Em 1992, a maioria dos calaus asiáticos foram incluídos na Convenção sobre o Comércio Internacional de Espécies Ameaçadas de Fauna e Flora Selvagens (CITES), que estipula proteções para determinadas espécies. O objetivo é que a sua comercialização não põe em risco as populações selvagens e as espécies.
Embora a maioria dos calaus asiáticos tenha recebido proteção da CITES em 1992, as espécies africanas continuam amplamente desprotegidas e o seu comércio internacional a não estar regulado.
Os investigadores, com base em dados do serviço de pescas e vida selvagem dos Estados Unidos da América (USFWS), de 1999 a 2024, revelam que quase 95% dos calaus comercializados internacionalmente são espécies oriundas de África e que o seu comércio aumentou “significativamente” nesse período. Por outro lado, o comércio de calaus asiáticos tem mantido constância, algo atribuído às regulações impostas pela CITES.
De acordo com os dados, os Camarões foram os principais exportadores de calaus africanos para os EUA ao longo desses 25 anos, representando cerca de 25% de todos os calaus que entraram no país americano. A Tanzânia surge como segundo maior exportador, seguida pelo Senegal e pela Guiné.
Até 2004, a maioria dos calaus enviados para os EUA provieram da África Oriental, mas de então até 2020 a principal origem eram os países da África Ocidental. Contudo, após 2021, os Camarões e a República Democrática do Congo surgiram como os principais exportadores de calaus africanos para os EUA.
Revela a investigação científica que cerca de 45% de todos os calaus exportados para o país americano eram animais vivos, e os investigadores pensam que terão sido capturados diretamente nos seus habitats naturais, uma vez que, como dizem, é muito difícil criar calaus em cativeiro.
No entanto, o comércio dentro de África é também motivo de preocupação. A maioria dos calaus comercializados entre os países africanos envolve a decapitação das aves, pois o intento principal é vender os seus icónicos bicos.

Cientistas e conservacionistas alertam que a crescente procura por calaus africanos tem provocado declínios populacionais por todos os países onde essas aves ocorrem. Todos os géneros de calaus são comercializados internacionalmente, mas mais de 80% do comércio afeta sobretudo quatro: Ceratogymna, Bycanistes, Tockus e Lophoceros.

## ENUNCIADO DA TAREFA
Dá continuidade ao texto sobre o comércio de calaus, começando logo após a última frase.

## MATERIAL FORNECIDO
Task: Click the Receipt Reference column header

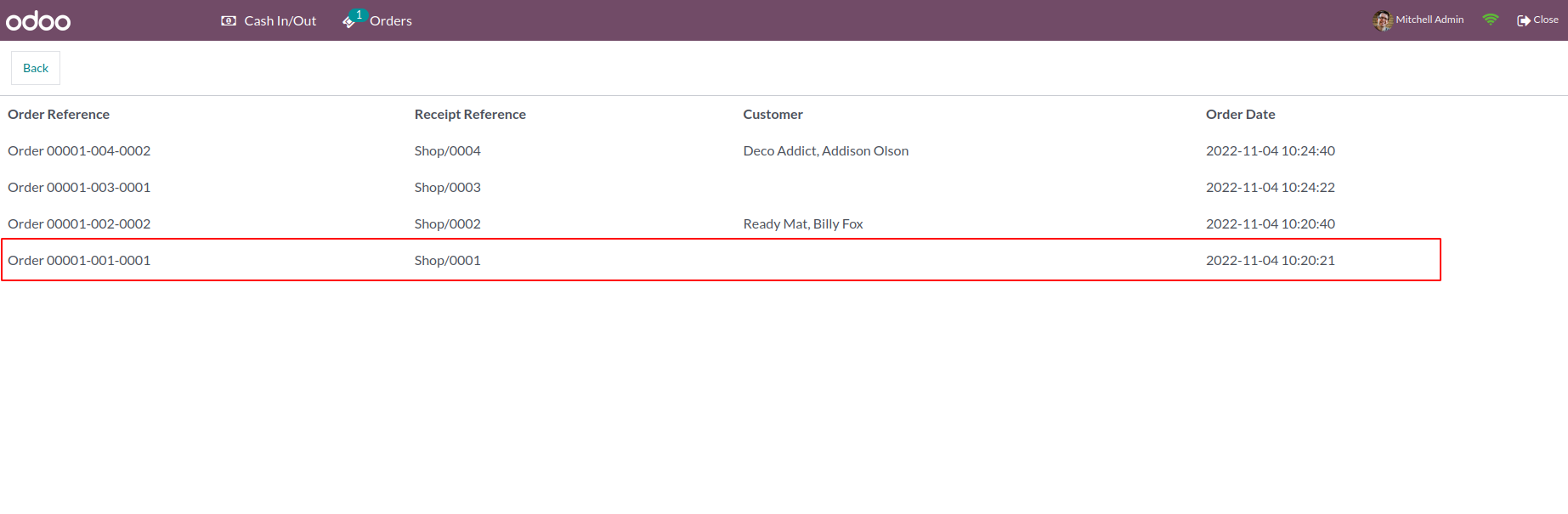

## RESPOSTA ABAIXO
Os autores desta investigação estimam que o comércio de calaus Ceratogymna e Bycanistes para os EUA provavelmente será superior ao comércio global de todos os géneros de calaus asiáticos antes de terem sido protegidos pela CITES.
Entre as espécies mais comercializadas estão duas classificadas como vulneráveis ao risco de extinção pela União Internacional para a Conservação da Natureza: Bycanistes cylindricus e Ceratogymna elata. Para essas, a falta de regulação do seu comércio representa uma ameaça existencial.
Num texto publicado na página online da organização International Bird Conservation Partnership, Nico Arcilla, um dos autores do artigo, defende, refletindo a urgência dos resultados do estudo, que o calaus africanos devem ser legalmente protegidos ao abrigo da CITES, em particular no Apêndice II, constituído, essencialmente, por espécies de fauna e de flora que, embora não o estejam nesse momento, possam vir a ser empurradas para o limiar da extinção se a sua comercialização não foi devidamente regulada.
Contudo, mesmo isso poderá não ser suficiente. No artigo, Arcilla e os colegas escrevem que é necessário reduzir a procura por calaus nos EUA, que é um dos principais motores do comércio internacional de todas as espécies dessas aves.
Importantes dispersores de sementes e parte integrante da biodiversidade que caracteriza os locais onde vivem, o desaparecimento dos calaus teria amplas consequências negativas, para os ecossistemas e para as comunidades que mais deles dependem.